**Verifique sua compreensão**
1. Retorne, sem nenhuma alteração, o trecho do texto sobre a Reforma Psiquiátrica que vai de "Há ainda as" até "com essa finalidade.".
2. Diga se cada afirmação abaixo concorda com o texto sobre a Reforma Psiquiátrica. Responda sim ou não e cite as palavras do texto que decidem a resposta.
(a) Em sua experiência, o psicanalista supervisionou Caps.
(b) O tempo de internação está cada vez mais longo.
(c) Dias avalia há quase duas décadas práticas terapêuticas de pacientes em hospitais de São Paulo.
3. Por favor, prolongue o texto sobre a Reforma Psiquiátrica a partir do ponto em que ele para.

**Trecho do documento**
◇ ◇ ◇ ◇

Não são apenas os desafios psíquicos trazidos pelo vírus que preocupam o psicanalista, que em sua experiência supervisionou hospitais psiquiátricos, Caps (Centros de Atenção Psicossocial) e outros dispositivos.
Há ainda as planejadas investidas do governo contra os modelos de tratamento que consideram a subjetividade dos sujeitos e apostam em suas relações com o mundo, alinhados à Reforma Psiquiátrica e à Luta Antimanicomial.
Para Dias, que há quase duas décadas avalia as práticas terapêuticas de pacientes nos Hospitais São João de Deus e Nossa Senhora de Fátima, em São Paulo, os fundamentos da Reforma Psiquiátrica agora sucumbem para privilegiar pequenos negócios relativos a internação psiquiátrica, por meio de clínicas utilizadas com essa finalidade.
“Trata-se do retorno de uma mentalidade redutora e punitiva, no sentido de visar a uma adaptação forçada às expectativas do meio social. Basta um pouco de experiência nesse campo para constatar a lucratividade de tais iniciativas, que contam com hiperinvestimentos nas medicações.”
“Sabe-se, também, que o tempo de internação é cada vez mais reduzido, tendo em vista a falta de vagas na rede pública, aliada ao baixo valor das diárias pagas pelo SUS para manter o paciente internado. Tudo se passa como se o binômio internação/medicação fosse suficiente para abordar a complexidade das patologias mentais.”
Tratamentos para o discurso da estupidez
Diagnósticos de uma época são recorrentes na Psicanálise, como demonstraram Freud e Lacan ao teorizar sobre as relações entre as pessoas, a cultura e o poder.

◇ ◇ ◇ ◇

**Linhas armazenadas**
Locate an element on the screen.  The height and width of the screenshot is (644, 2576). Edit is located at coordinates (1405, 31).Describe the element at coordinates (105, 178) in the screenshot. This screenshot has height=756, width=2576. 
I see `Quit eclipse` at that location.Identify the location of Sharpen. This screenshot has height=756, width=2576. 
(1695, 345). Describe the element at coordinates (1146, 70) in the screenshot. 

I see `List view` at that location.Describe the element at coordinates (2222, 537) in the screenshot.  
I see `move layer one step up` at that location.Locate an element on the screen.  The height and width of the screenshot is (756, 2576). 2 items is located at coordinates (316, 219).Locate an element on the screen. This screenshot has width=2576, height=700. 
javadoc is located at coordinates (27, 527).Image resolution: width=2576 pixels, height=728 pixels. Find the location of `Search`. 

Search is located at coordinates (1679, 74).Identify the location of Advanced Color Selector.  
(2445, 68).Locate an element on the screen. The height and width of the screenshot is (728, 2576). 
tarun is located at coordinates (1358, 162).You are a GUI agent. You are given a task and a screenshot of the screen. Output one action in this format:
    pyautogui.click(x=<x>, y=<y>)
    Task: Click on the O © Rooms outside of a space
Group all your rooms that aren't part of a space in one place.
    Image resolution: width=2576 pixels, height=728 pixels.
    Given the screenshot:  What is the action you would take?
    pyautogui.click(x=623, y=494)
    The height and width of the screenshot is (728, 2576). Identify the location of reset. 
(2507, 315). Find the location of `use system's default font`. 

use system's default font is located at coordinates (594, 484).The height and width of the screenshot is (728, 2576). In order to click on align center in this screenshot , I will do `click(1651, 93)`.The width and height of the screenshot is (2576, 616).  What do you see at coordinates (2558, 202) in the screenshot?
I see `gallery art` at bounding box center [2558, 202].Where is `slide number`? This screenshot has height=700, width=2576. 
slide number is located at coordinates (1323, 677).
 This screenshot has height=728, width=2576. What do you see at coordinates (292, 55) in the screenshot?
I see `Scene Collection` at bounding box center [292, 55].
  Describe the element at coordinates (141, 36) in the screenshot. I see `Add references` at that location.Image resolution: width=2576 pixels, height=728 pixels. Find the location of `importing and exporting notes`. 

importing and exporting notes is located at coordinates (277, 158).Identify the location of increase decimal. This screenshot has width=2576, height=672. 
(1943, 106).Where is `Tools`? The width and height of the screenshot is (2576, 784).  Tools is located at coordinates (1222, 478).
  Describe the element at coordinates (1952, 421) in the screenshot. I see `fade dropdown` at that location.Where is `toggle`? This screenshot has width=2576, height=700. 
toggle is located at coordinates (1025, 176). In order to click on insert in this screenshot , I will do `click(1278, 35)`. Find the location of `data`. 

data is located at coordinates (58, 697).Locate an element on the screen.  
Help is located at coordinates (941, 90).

◇ ◇ ◇ ◇

**Respostas das tarefas**
1.
Há ainda as planejadas investidas do governo contra os modelos de tratamento que consideram a subjetividade dos sujeitos e apostam em suas relações com o mundo, alinhados à Reforma Psiquiátrica e à Luta Antimanicomial.
Para Dias, que há quase duas décadas avalia as práticas terapêuticas de pacientes nos Hospitais São João de Deus e Nossa Senhora de Fátima, em São Paulo, os fundamentos da Reforma Psiquiátrica agora sucumbem para privilegiar pequenos negócios relativos a internação psiquiátrica, por meio de clínicas utilizadas com essa finalidade.

2.
(a) Sim: "supervisionou hospitais psiquiátricos, Caps (Centros de Atenção Psicossocial) e outros dispositivos"
(b) Não: "o tempo de internação é cada vez mais reduzido"
(c) Sim: "há quase duas décadas avalia as práticas terapêuticas de pacientes nos Hospitais São João de Deus e Nossa Senhora de Fátima, em São Paulo"

3.
Dias identifica o discurso da estupidez e propõe tratamentos possíveis. Mas não se trata de uma solução, como ele explica: “(É preciso) reconhecer a culpa como um elemento que reúne as pessoas pra pensar seriamente seus erros, suas ilusões. É a necessidade de retomar projetos políticos que não fiquem tão confiantes de que as pessoas vão ficar esperando indefinidamente por soluções e que não vão reagir em nenhum momento.”
Dias aponta que também é necessário reconhecer a complexidade dos afetos humanos e reconsiderar o papel decisivo do ódio tanto na subjetividade individual quanto na coletiva.
“Essa é uma crítica necessária de ser feita em relação às ideologias, praticamente as de esquerda, que sempre acreditaram no poder da união e de que as pessoas iam querer o bem e o melhor pra sua coletividade.”
Ele frisa que o discurso da estupidez ensina como é possível mobilizar a paixão que as pessoas têm pela fragmentação e pela luta por interesses próprios.
Ele defende também ações práticas, como o reconhecimento de pessoas que exercem a solidariedade em comunidades.
“Esses heróis do cotidiano merecem ser reinvestidos por cada um de nós interessado em que essa realidade se modifique.”